→ **Material provided**
————

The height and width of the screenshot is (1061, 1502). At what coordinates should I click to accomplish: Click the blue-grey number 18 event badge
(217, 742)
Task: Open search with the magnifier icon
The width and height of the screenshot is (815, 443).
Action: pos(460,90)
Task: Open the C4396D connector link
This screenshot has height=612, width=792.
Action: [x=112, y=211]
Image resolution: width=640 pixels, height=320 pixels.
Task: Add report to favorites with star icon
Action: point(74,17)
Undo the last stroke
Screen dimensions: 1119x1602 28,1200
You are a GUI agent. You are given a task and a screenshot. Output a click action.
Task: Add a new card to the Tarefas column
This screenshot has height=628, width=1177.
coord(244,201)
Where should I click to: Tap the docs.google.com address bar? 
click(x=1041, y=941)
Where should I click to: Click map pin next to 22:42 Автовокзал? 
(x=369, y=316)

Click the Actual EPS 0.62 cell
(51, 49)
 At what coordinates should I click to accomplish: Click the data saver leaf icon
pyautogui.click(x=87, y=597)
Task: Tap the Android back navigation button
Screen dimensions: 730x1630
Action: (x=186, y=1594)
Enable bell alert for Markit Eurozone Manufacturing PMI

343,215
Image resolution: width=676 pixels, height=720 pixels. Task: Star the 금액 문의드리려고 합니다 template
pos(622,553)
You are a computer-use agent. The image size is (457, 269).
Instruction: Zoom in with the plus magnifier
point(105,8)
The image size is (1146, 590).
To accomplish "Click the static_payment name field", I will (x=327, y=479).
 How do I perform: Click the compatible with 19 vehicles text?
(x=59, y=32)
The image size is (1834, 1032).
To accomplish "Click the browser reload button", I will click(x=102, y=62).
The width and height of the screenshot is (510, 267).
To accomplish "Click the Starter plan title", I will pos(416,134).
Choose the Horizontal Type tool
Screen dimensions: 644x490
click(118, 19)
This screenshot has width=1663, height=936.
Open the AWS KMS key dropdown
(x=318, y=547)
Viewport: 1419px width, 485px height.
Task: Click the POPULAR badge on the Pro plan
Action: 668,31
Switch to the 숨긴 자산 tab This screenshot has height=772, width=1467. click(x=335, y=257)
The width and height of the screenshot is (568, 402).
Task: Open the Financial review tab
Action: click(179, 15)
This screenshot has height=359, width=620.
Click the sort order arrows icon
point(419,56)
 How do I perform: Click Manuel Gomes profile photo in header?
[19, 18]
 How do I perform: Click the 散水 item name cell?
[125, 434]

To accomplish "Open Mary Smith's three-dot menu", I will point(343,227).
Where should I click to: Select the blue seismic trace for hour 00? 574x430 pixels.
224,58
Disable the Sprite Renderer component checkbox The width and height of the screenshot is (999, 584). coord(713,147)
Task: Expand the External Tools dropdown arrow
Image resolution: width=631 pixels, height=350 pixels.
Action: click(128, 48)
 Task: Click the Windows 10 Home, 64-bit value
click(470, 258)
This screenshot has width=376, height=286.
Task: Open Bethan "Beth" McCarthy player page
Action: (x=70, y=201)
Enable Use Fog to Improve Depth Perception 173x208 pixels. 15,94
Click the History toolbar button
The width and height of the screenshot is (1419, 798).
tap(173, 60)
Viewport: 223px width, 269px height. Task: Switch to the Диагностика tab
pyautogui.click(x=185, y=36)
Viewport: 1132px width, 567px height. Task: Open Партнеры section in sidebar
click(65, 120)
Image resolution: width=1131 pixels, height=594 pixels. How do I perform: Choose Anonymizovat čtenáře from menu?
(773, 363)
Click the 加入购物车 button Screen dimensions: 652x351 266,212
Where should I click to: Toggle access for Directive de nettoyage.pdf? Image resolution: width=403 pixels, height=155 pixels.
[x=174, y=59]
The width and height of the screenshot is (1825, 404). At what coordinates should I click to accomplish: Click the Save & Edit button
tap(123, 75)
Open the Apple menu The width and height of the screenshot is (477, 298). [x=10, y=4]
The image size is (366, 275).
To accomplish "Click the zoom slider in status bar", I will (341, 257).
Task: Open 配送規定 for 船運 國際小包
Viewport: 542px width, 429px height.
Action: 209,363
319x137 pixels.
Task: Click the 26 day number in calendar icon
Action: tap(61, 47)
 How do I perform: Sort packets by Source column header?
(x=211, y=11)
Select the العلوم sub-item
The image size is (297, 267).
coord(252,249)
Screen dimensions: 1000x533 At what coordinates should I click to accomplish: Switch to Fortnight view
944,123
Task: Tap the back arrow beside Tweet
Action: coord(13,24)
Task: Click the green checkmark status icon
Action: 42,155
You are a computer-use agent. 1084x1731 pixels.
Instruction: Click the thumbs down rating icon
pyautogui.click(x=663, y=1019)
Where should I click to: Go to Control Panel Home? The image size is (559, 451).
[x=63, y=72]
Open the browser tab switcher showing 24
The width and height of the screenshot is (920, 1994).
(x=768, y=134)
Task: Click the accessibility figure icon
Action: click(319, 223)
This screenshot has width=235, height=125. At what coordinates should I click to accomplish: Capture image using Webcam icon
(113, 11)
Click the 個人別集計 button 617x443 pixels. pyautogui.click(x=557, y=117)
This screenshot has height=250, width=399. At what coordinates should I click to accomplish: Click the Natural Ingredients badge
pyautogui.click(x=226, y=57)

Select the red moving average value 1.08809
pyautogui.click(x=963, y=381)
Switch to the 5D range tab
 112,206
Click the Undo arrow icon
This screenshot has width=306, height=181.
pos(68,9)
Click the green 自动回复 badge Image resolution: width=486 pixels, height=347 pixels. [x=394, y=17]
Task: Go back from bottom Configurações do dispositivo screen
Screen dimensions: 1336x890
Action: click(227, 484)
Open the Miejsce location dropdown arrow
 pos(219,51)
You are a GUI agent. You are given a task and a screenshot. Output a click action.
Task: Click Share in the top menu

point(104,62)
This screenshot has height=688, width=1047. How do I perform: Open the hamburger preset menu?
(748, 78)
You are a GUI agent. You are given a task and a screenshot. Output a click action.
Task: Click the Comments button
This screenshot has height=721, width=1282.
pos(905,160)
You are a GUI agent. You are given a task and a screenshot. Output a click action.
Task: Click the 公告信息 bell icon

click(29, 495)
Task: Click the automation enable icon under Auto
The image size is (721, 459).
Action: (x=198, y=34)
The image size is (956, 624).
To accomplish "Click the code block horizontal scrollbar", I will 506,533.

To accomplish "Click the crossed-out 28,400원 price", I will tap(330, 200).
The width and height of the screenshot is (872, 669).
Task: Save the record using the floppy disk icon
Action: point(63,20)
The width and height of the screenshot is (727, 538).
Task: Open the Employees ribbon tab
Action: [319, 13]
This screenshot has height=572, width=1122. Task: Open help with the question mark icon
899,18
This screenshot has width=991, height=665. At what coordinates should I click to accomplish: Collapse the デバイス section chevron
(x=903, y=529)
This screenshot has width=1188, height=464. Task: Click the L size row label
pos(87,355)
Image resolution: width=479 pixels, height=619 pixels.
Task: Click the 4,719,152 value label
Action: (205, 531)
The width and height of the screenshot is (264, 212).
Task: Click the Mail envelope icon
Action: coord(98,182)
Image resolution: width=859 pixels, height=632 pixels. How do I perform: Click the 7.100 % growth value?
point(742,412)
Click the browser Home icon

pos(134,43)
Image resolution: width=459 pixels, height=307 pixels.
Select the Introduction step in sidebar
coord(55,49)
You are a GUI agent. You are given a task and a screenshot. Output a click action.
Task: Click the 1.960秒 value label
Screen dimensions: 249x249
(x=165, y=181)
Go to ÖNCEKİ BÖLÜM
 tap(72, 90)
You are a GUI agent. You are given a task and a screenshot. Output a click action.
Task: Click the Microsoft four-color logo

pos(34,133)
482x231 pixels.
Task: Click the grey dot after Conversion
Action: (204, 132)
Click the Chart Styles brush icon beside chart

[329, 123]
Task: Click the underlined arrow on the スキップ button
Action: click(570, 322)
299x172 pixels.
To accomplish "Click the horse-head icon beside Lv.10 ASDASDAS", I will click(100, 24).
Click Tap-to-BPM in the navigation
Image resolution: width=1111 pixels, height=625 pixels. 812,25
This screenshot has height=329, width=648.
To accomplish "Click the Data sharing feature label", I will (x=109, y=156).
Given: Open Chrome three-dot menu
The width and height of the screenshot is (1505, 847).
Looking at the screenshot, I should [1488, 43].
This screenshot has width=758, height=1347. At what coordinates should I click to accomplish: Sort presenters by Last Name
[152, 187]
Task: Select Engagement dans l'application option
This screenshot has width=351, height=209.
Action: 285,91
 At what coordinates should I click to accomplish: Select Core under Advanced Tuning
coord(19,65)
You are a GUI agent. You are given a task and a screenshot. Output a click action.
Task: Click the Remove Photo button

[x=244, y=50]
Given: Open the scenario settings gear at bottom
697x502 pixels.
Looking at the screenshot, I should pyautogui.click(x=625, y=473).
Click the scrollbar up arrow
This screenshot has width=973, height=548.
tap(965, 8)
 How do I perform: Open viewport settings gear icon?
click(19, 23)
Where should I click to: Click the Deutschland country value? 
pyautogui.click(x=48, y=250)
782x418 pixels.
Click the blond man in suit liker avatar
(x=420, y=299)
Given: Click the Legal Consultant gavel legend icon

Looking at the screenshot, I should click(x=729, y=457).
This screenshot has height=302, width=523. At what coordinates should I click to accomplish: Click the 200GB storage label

————

Could you give the lines from the one with "Open the browser tab switcher showing 24" to the one with "Action: click(319, 223)" again, with "tab switcher" replaced by "tab overview" and nothing else changed?

Open the browser tab overview showing 24
The width and height of the screenshot is (920, 1994).
(x=768, y=134)
Task: Click the accessibility figure icon
Action: click(319, 223)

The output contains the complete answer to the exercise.